TASK DIRECTIONS
Reproduce the records precisely. Every line should be included.

Saved entries:
==================================================

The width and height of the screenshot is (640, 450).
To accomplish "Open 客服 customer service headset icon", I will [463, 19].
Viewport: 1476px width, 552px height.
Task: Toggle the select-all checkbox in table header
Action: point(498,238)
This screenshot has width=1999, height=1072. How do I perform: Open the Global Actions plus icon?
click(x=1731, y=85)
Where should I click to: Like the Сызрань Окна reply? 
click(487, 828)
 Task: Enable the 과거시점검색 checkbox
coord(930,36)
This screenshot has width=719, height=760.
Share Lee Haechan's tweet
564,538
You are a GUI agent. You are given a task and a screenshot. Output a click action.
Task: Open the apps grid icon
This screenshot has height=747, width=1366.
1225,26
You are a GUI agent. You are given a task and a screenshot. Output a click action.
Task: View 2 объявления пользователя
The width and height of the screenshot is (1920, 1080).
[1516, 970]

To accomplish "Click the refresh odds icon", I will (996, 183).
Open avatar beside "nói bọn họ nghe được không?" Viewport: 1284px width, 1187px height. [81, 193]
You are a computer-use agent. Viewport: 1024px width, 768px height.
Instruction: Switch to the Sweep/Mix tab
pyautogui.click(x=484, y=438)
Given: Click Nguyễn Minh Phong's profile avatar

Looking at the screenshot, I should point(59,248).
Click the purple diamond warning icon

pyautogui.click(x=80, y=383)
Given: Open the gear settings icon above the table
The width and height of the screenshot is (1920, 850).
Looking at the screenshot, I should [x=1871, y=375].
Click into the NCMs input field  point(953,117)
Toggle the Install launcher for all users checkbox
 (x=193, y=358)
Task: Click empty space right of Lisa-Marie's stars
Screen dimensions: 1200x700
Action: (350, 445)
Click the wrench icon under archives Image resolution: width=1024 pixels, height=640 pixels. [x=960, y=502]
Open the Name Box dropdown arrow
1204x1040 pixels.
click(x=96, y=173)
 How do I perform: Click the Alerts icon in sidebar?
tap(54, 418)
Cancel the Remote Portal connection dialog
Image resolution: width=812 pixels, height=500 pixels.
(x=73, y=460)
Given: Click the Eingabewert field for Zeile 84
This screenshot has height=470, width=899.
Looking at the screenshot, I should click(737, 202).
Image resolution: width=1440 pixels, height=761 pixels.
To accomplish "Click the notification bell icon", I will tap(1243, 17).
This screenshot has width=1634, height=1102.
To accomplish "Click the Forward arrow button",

==================================================

EXPECTED ANSWER
The width and height of the screenshot is (640, 450).
To accomplish "Open 客服 customer service headset icon", I will [463, 19].
Viewport: 1476px width, 552px height.
Task: Toggle the select-all checkbox in table header
Action: point(498,238)
This screenshot has width=1999, height=1072. How do I perform: Open the Global Actions plus icon?
click(x=1731, y=85)
Where should I click to: Like the Сызрань Окна reply? 
click(487, 828)
 Task: Enable the 과거시점검색 checkbox
coord(930,36)
This screenshot has width=719, height=760.
Share Lee Haechan's tweet
564,538
You are a GUI agent. You are given a task and a screenshot. Output a click action.
Task: Open the apps grid icon
This screenshot has height=747, width=1366.
1225,26
You are a GUI agent. You are given a task and a screenshot. Output a click action.
Task: View 2 объявления пользователя
The width and height of the screenshot is (1920, 1080).
[1516, 970]

To accomplish "Click the refresh odds icon", I will (996, 183).
Open avatar beside "nói bọn họ nghe được không?" Viewport: 1284px width, 1187px height. [81, 193]
You are a computer-use agent. Viewport: 1024px width, 768px height.
Instruction: Switch to the Sweep/Mix tab
pyautogui.click(x=484, y=438)
Given: Click Nguyễn Minh Phong's profile avatar

Looking at the screenshot, I should point(59,248).
Click the purple diamond warning icon

pyautogui.click(x=80, y=383)
Given: Open the gear settings icon above the table
The width and height of the screenshot is (1920, 850).
Looking at the screenshot, I should [x=1871, y=375].
Click into the NCMs input field  point(953,117)
Toggle the Install launcher for all users checkbox
 (x=193, y=358)
Task: Click empty space right of Lisa-Marie's stars
Screen dimensions: 1200x700
Action: (350, 445)
Click the wrench icon under archives Image resolution: width=1024 pixels, height=640 pixels. [x=960, y=502]
Open the Name Box dropdown arrow
1204x1040 pixels.
click(x=96, y=173)
 How do I perform: Click the Alerts icon in sidebar?
tap(54, 418)
Cancel the Remote Portal connection dialog
Image resolution: width=812 pixels, height=500 pixels.
(x=73, y=460)
Given: Click the Eingabewert field for Zeile 84
This screenshot has height=470, width=899.
Looking at the screenshot, I should click(737, 202).
Image resolution: width=1440 pixels, height=761 pixels.
To accomplish "Click the notification bell icon", I will tap(1243, 17).
This screenshot has width=1634, height=1102.
To accomplish "Click the Forward arrow button",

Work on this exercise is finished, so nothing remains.